**Passage given:**
Efficient Stream Processing of Scientific Data
Title
Efficient Stream Processing of Scientific Data
Authors
Thomas Lindemann, Jonas Kauke, and Jens Teubner
Published
Joint Workshop of HardBD and Active, collocated with ICDE 2018
Download
via DOI (10.1109/ICDEW.2018.00029)
Abstract
Modern particle physics produces volumes of experimental data that challenge any data processing system. To illustrate, the trigger system of the LHCb experiment at CERN must sustain a data rate of 4 TB/s, yet maintain real-time characteristics. In this work, we report on ELPACO, a distributed event processing platform for scientific data. Its key characteristics are excellent scalability and high resource efficiency. ELPACO inherits its favorable scalability from Apache Storm, which we used as a basis for our platform. For resource efficiency, we tailored ELPACO to Eriador, a parallel, ARM-based hardware substrate with excellent energy/performance characteristics. With experiments on realistic data, we confirm a linear scalability (throughput vs. core count) and a 2.5x improvement in energy efficiency compared to existing solutions.
Project
Real-Time Analysis and Storage for High-Volume Data in Particle Physics (SFB 876, C5)

**Source material:**
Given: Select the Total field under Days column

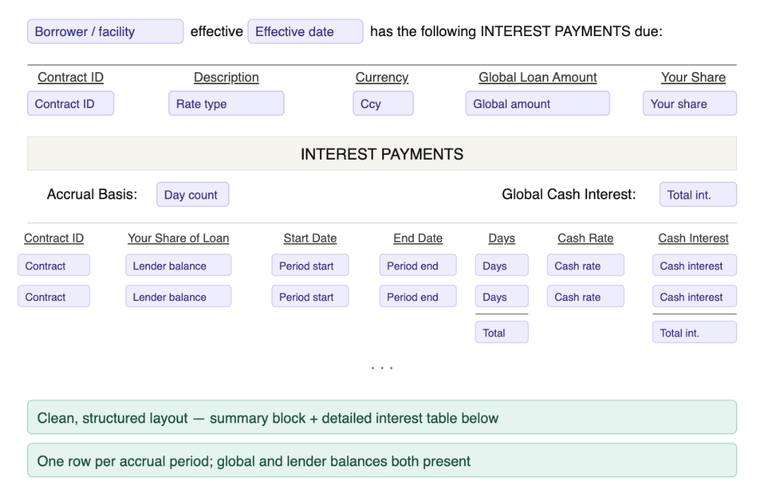Looking at the screenshot, I should coord(501,333).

**Requirements:** Summarize the paper page on ELPACO above in two sentences.

**Complete output:** ELPACO is a distributed event processing platform for scientific data that builds on Apache Storm for scalability and is tailored to Eriador, a parallel ARM-based hardware substrate, for resource efficiency. Experiments on realistic data show linear scalability of throughput with core count and a 2.5x improvement in energy efficiency over existing solutions.